== Screen-element location records ==
###

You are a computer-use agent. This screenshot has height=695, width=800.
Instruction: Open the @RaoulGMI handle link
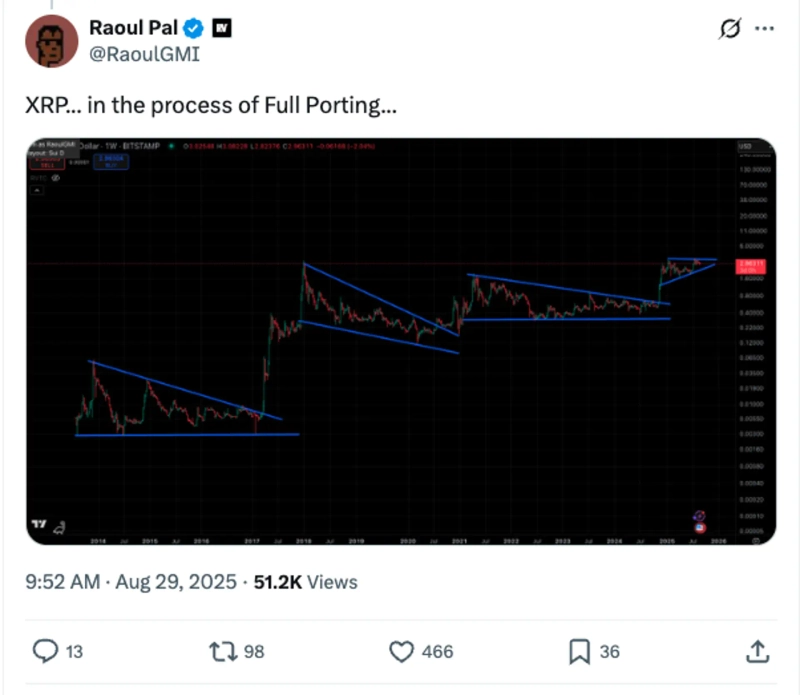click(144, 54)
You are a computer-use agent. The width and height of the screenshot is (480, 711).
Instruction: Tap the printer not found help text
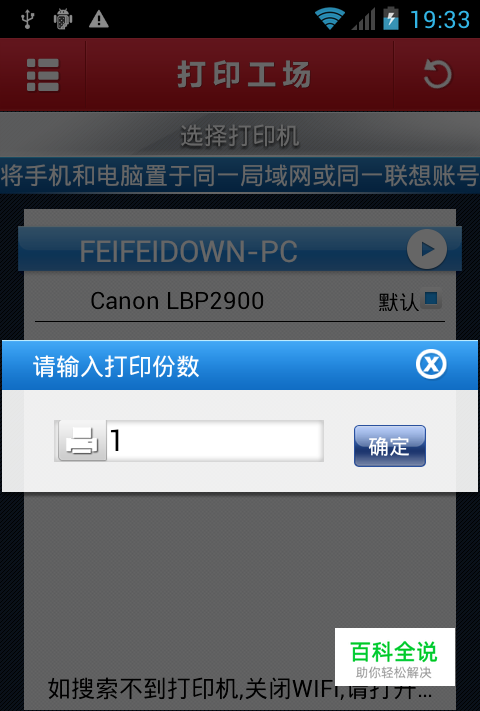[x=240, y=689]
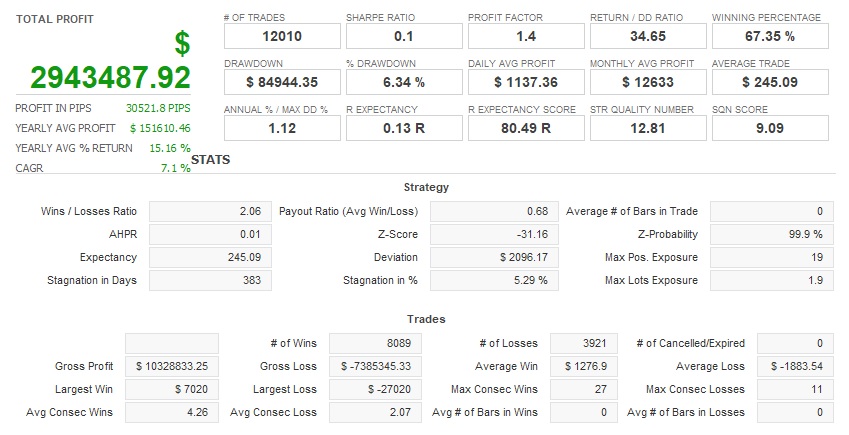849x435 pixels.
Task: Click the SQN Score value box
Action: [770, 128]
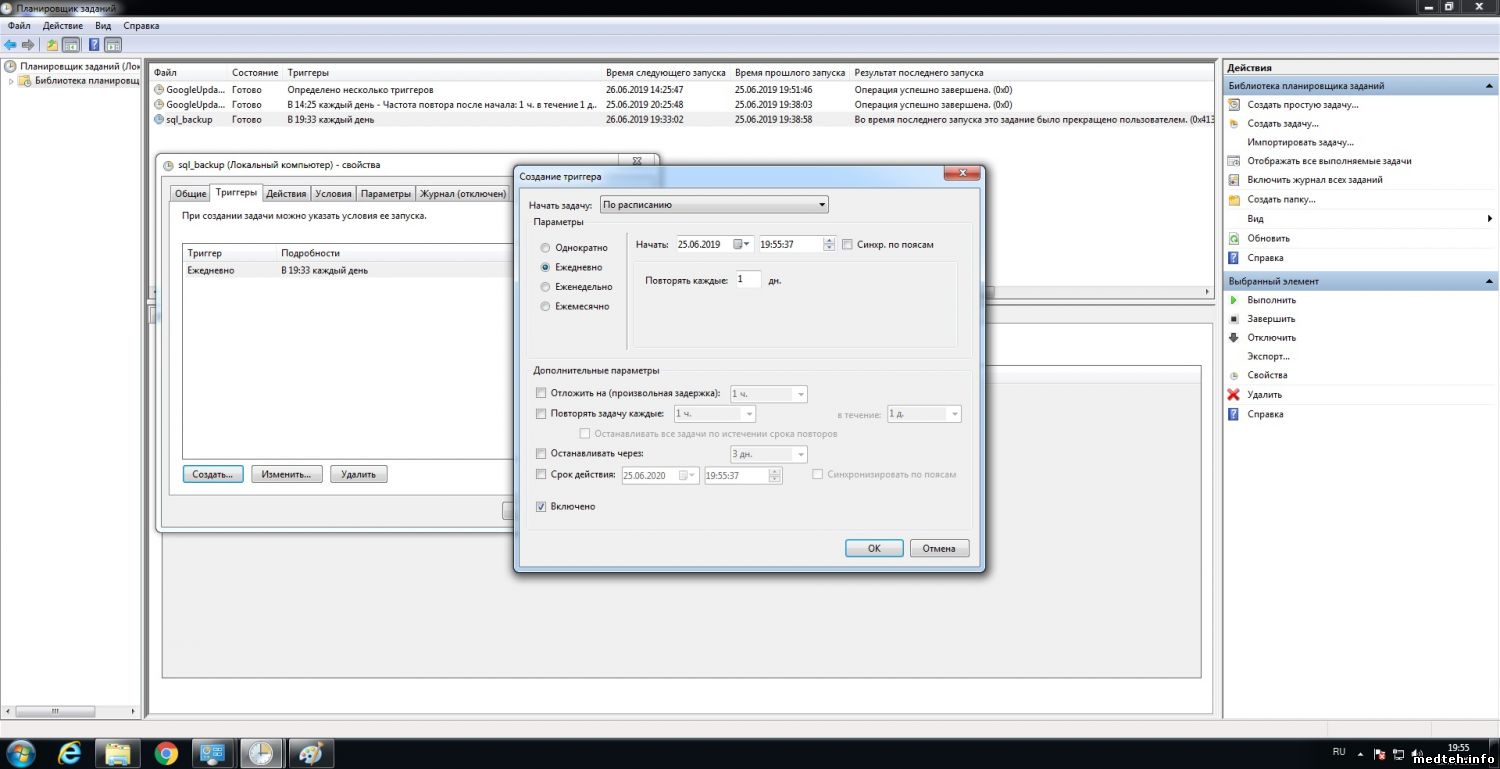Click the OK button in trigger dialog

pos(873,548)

###

== EXERCISE INSTRUCTIONS ==
Repeat every line of the items above word for word, leaving out the pictures.

== SOLUTION BELOW ==
You are a computer-use agent. This screenshot has height=695, width=800.
Instruction: Open the @RaoulGMI handle link
click(144, 54)
You are a computer-use agent. The width and height of the screenshot is (480, 711).
Instruction: Tap the printer not found help text
[x=240, y=689]
849x435 pixels.
Task: Click the SQN Score value box
Action: [770, 128]
Click the OK button in trigger dialog

pos(873,548)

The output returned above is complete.